Déficit de la balance commerciale, changement climatique, pour vaincre les difficultés rencontrées par la filière et valoriser l'exploitation du bois, l'avis "Valorisation de la forêt française " préconise différentes pistes d'actions.

Biodiversité  |    |  Dorothée LapercheActu-Environnement.com
Valorisation de la forêt française : les pistes d'actions

" Pourquoi réaliser un document supplémentaire sur la forêt, alors que de nombreux rapports sur la question existent déjà ?, interrogeait Marie de l'Estoile, rapporteure, lors de la présentation de son avis " Valorisation de la forêt française" au Conseil économique, social et environnemental, seul le rapport de Jean Puech a été suivi de retombées partielles, faute de gouvernance globale de la politique forestière".

Pour tenter d'y remédier, son avis liste les principales difficultés rencontrées par la filière et préconise différentes actions pour parvenir à une meilleure valorisation des forêts françaises.
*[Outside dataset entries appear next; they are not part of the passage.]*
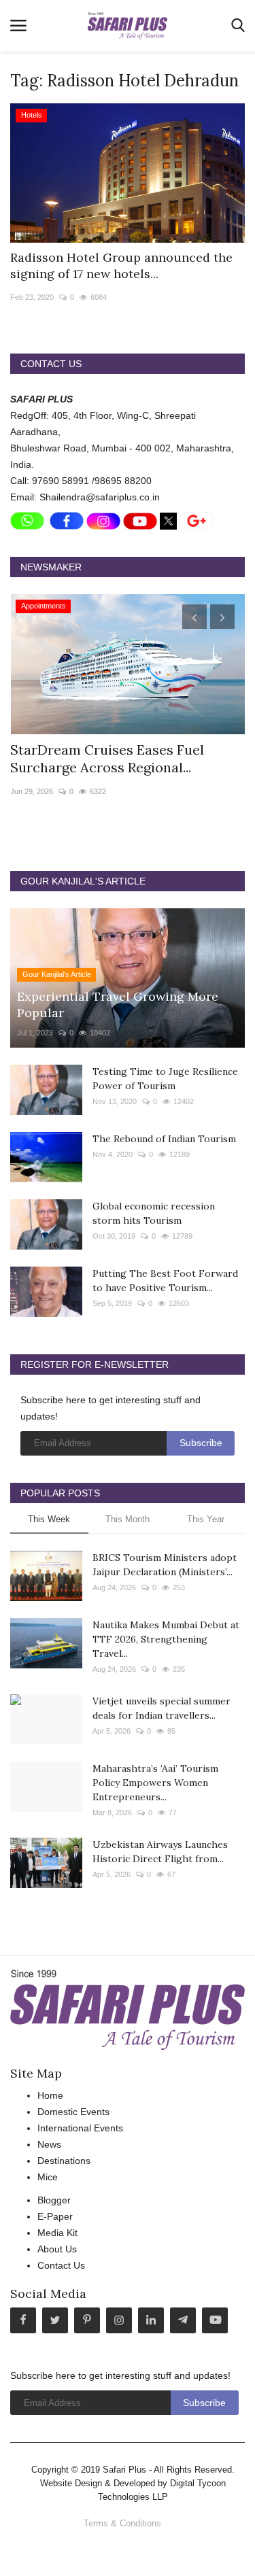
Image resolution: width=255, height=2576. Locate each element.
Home (50, 2095)
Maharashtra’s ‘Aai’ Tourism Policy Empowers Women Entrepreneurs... (155, 1782)
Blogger (54, 2200)
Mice (47, 2176)
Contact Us (61, 2265)
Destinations (63, 2160)
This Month (127, 1519)
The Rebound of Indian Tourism (164, 1139)
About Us (57, 2249)
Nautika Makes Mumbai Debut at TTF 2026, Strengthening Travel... (165, 1639)
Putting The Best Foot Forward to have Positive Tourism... (165, 1280)
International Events (80, 2128)
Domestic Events (73, 2111)
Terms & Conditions (122, 2523)
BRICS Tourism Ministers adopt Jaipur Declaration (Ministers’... (164, 1564)
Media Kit (57, 2232)
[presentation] (194, 616)
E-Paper (55, 2216)
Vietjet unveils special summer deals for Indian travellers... (161, 1708)
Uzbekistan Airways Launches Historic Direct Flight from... (160, 1851)
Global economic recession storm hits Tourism (153, 1213)
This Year (205, 1519)
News (49, 2144)
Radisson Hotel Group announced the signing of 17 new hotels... (121, 265)
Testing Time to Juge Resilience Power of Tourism (165, 1078)
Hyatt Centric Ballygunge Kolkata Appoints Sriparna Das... (117, 758)
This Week (49, 1519)
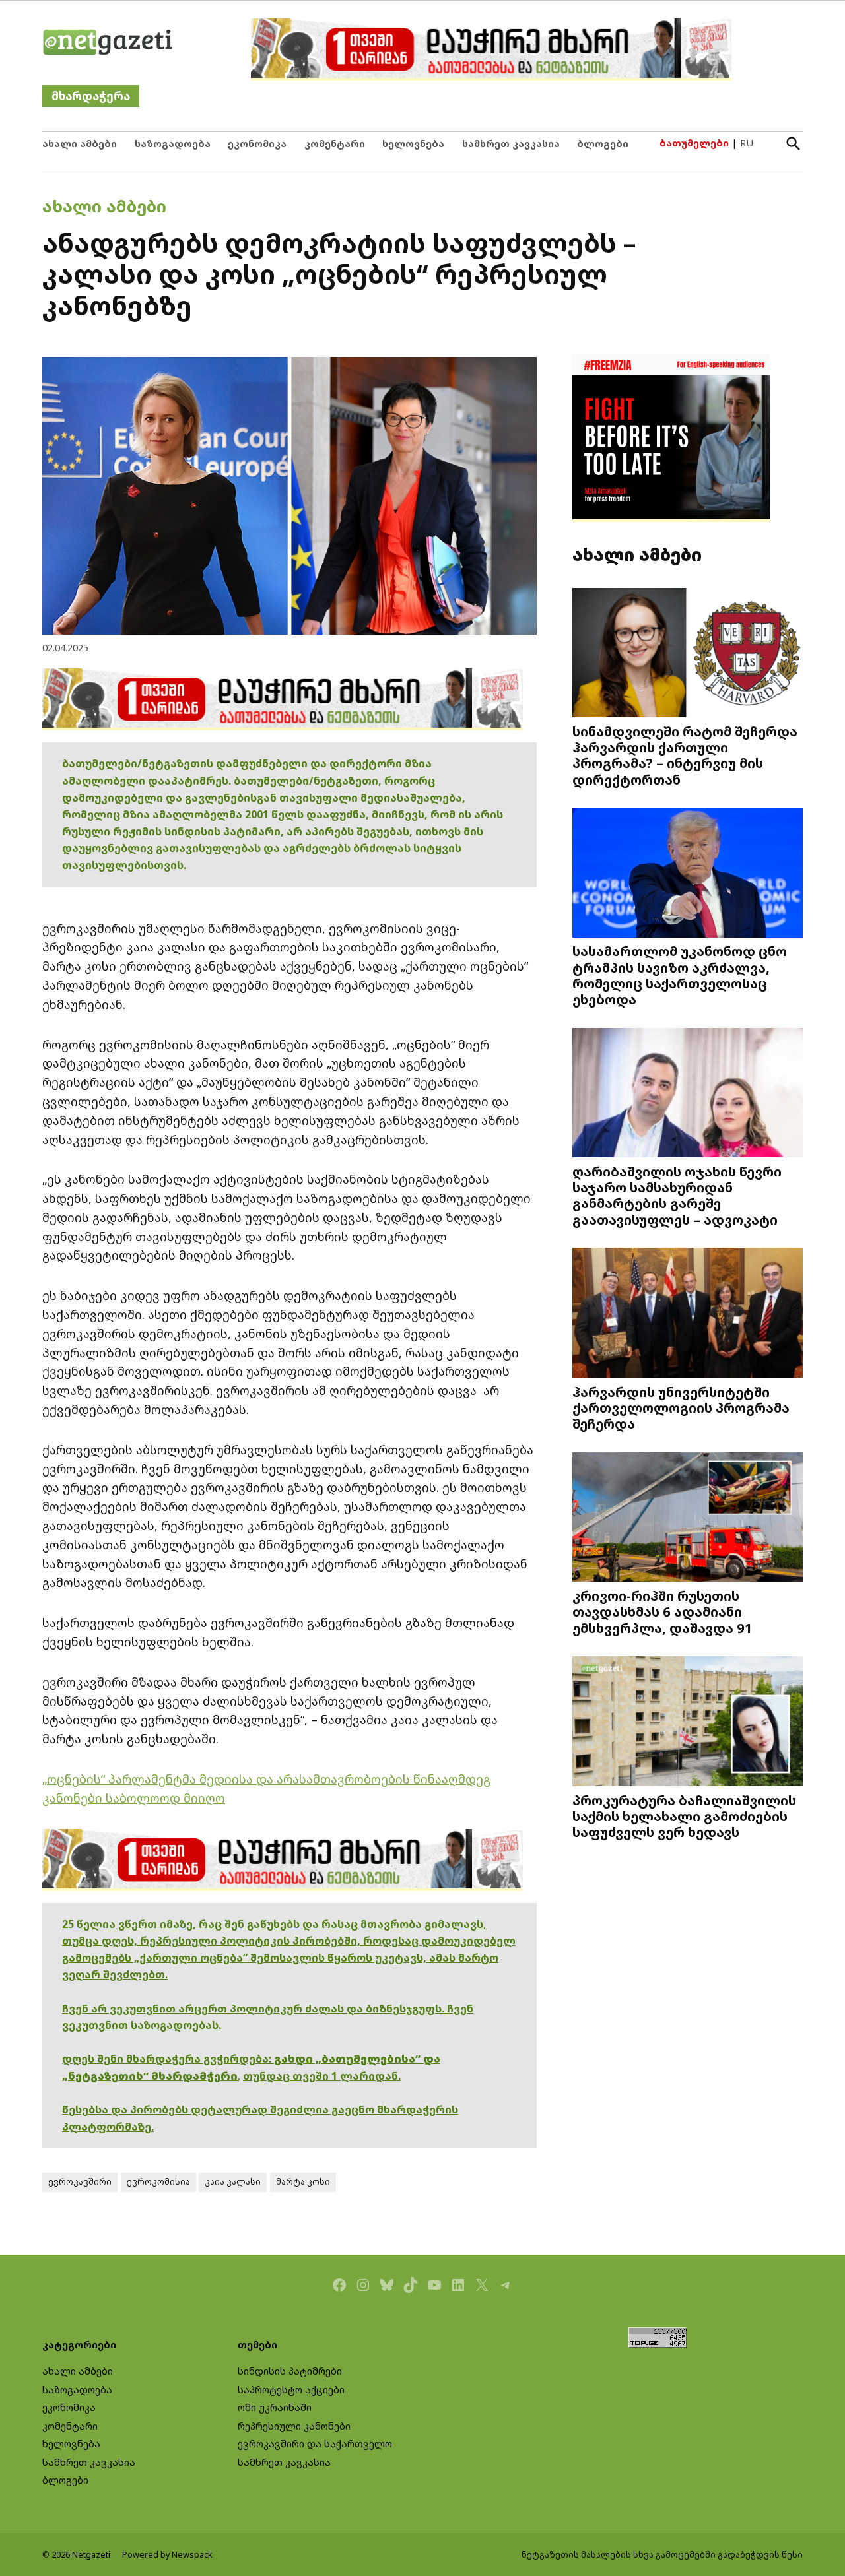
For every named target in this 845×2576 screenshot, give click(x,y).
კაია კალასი (233, 2181)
Un déficit d'environ 6 milliards d'euros

Premier constat : malgré sa position de troisième pays le plus boisé de l'Union européenne et une filière qui compte près de 450.000 emplois, le secteur affiche un déficit de sa balance commerciale d'environ 6 milliards d'euros. A l'avenir, il devra faire face à différents défis. Tout d'abord, répondre à l'augmentation de la demande en bois, pour la production d'énergie (grâce à la biomasse), mais également pour le secteur de la construction-rénovation. Ensuite, résoudre les conflits d'usage entre le bois énergie et le bois industrie (les filières utilisent les mêmes déchets issus de la sylviculture et de scierie). 

Il devra également concilier les enjeux des stratégies industrielles (qui s'inscrivent dans un temps court) et les influences du changement climatique (sur le long terme). Enfin, la forêt doit conserver son principe de multifonctionnalité dans les trois dimensions économique, sociale et environnementale.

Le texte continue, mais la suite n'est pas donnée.